# [Your goal]
Take the listing that follows and copy it precisely.

# [Data listing]
---*---

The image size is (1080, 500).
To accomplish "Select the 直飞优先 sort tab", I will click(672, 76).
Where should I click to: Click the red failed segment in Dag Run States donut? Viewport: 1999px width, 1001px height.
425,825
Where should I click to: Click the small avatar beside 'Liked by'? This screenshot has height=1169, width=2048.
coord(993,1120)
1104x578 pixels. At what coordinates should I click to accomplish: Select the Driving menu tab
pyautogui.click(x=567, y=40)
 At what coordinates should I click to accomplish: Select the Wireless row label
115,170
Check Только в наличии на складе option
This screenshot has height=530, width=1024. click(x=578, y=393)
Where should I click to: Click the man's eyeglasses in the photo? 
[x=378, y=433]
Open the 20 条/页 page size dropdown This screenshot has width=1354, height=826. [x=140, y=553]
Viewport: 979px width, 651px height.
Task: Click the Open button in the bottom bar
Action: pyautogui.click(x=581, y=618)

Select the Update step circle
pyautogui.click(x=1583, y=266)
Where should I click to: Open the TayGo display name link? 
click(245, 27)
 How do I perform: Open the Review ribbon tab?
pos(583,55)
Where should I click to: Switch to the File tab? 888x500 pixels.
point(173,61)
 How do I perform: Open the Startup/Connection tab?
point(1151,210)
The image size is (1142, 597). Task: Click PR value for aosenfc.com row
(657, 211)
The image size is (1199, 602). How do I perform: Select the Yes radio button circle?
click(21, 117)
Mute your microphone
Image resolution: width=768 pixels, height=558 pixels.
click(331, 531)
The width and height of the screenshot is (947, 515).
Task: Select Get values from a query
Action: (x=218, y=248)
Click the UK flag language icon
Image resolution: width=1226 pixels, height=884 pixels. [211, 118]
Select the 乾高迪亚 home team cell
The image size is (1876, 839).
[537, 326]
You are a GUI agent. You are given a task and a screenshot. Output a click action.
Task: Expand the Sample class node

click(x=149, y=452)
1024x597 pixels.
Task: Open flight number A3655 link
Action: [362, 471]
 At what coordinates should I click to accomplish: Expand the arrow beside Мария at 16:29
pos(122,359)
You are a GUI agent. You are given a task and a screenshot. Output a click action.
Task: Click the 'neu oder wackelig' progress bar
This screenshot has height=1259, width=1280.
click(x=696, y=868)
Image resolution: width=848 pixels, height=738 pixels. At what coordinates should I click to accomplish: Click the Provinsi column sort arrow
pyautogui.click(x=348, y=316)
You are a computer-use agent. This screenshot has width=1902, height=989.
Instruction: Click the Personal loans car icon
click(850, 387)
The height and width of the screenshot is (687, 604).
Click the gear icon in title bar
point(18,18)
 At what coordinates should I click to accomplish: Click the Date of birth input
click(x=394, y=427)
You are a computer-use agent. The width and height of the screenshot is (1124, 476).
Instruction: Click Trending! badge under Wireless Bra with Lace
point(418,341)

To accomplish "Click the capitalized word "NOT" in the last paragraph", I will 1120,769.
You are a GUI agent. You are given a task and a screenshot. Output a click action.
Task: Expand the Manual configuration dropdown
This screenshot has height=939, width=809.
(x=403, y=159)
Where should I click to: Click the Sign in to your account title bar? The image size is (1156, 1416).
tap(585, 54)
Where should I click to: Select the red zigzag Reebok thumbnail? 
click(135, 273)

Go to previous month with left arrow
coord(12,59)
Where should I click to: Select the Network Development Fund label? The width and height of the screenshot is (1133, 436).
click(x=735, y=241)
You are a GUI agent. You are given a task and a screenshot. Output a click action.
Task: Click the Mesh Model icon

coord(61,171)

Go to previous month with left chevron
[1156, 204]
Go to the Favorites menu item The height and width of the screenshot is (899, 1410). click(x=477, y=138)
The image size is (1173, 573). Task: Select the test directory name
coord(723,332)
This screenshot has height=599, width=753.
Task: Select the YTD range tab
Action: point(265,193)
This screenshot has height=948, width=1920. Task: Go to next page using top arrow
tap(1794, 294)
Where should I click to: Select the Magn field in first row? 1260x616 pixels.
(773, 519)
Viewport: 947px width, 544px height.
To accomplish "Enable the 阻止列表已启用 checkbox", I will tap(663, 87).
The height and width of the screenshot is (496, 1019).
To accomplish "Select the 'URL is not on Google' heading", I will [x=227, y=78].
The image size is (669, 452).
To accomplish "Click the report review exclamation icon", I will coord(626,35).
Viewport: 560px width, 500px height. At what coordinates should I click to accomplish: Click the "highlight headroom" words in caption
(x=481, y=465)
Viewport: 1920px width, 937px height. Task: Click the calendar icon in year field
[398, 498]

---*---

# [Finished exercise]
The image size is (1080, 500).
To accomplish "Select the 直飞优先 sort tab", I will click(672, 76).
Where should I click to: Click the red failed segment in Dag Run States donut? Viewport: 1999px width, 1001px height.
425,825
Where should I click to: Click the small avatar beside 'Liked by'? This screenshot has height=1169, width=2048.
coord(993,1120)
1104x578 pixels. At what coordinates should I click to accomplish: Select the Driving menu tab
pyautogui.click(x=567, y=40)
 At what coordinates should I click to accomplish: Select the Wireless row label
115,170
Check Только в наличии на складе option
This screenshot has height=530, width=1024. click(x=578, y=393)
Where should I click to: Click the man's eyeglasses in the photo? 
[x=378, y=433]
Open the 20 条/页 page size dropdown This screenshot has width=1354, height=826. [x=140, y=553]
Viewport: 979px width, 651px height.
Task: Click the Open button in the bottom bar
Action: pyautogui.click(x=581, y=618)

Select the Update step circle
pyautogui.click(x=1583, y=266)
Where should I click to: Open the TayGo display name link? 
click(245, 27)
 How do I perform: Open the Review ribbon tab?
pos(583,55)
Where should I click to: Switch to the File tab? 888x500 pixels.
point(173,61)
 How do I perform: Open the Startup/Connection tab?
point(1151,210)
The image size is (1142, 597). Task: Click PR value for aosenfc.com row
(657, 211)
The image size is (1199, 602). How do I perform: Select the Yes radio button circle?
click(21, 117)
Mute your microphone
Image resolution: width=768 pixels, height=558 pixels.
click(331, 531)
The width and height of the screenshot is (947, 515).
Task: Select Get values from a query
Action: (x=218, y=248)
Click the UK flag language icon
Image resolution: width=1226 pixels, height=884 pixels. [211, 118]
Select the 乾高迪亚 home team cell
The image size is (1876, 839).
[537, 326]
You are a GUI agent. You are given a task and a screenshot. Output a click action.
Task: Expand the Sample class node

click(x=149, y=452)
1024x597 pixels.
Task: Open flight number A3655 link
Action: [362, 471]
 At what coordinates should I click to accomplish: Expand the arrow beside Мария at 16:29
pos(122,359)
You are a GUI agent. You are given a task and a screenshot. Output a click action.
Task: Click the 'neu oder wackelig' progress bar
This screenshot has height=1259, width=1280.
click(x=696, y=868)
Image resolution: width=848 pixels, height=738 pixels. At what coordinates should I click to accomplish: Click the Provinsi column sort arrow
pyautogui.click(x=348, y=316)
You are a computer-use agent. This screenshot has width=1902, height=989.
Instruction: Click the Personal loans car icon
click(850, 387)
The height and width of the screenshot is (687, 604).
Click the gear icon in title bar
point(18,18)
 At what coordinates should I click to accomplish: Click the Date of birth input
click(x=394, y=427)
You are a computer-use agent. The width and height of the screenshot is (1124, 476).
Instruction: Click Trending! badge under Wireless Bra with Lace
point(418,341)

To accomplish "Click the capitalized word "NOT" in the last paragraph", I will 1120,769.
You are a GUI agent. You are given a task and a screenshot. Output a click action.
Task: Expand the Manual configuration dropdown
This screenshot has height=939, width=809.
(x=403, y=159)
Where should I click to: Click the Sign in to your account title bar? The image size is (1156, 1416).
tap(585, 54)
Where should I click to: Select the red zigzag Reebok thumbnail? 
click(135, 273)

Go to previous month with left arrow
coord(12,59)
Where should I click to: Select the Network Development Fund label? The width and height of the screenshot is (1133, 436).
click(x=735, y=241)
You are a GUI agent. You are given a task and a screenshot. Output a click action.
Task: Click the Mesh Model icon

coord(61,171)

Go to previous month with left chevron
[1156, 204]
Go to the Favorites menu item The height and width of the screenshot is (899, 1410). click(x=477, y=138)
The image size is (1173, 573). Task: Select the test directory name
coord(723,332)
This screenshot has height=599, width=753.
Task: Select the YTD range tab
Action: point(265,193)
This screenshot has height=948, width=1920. Task: Go to next page using top arrow
tap(1794, 294)
Where should I click to: Select the Magn field in first row? 1260x616 pixels.
(773, 519)
Viewport: 947px width, 544px height.
To accomplish "Enable the 阻止列表已启用 checkbox", I will tap(663, 87).
The height and width of the screenshot is (496, 1019).
To accomplish "Select the 'URL is not on Google' heading", I will [x=227, y=78].
The image size is (669, 452).
To accomplish "Click the report review exclamation icon", I will coord(626,35).
Viewport: 560px width, 500px height. At what coordinates should I click to accomplish: Click the "highlight headroom" words in caption
(x=481, y=465)
Viewport: 1920px width, 937px height. Task: Click the calendar icon in year field
[398, 498]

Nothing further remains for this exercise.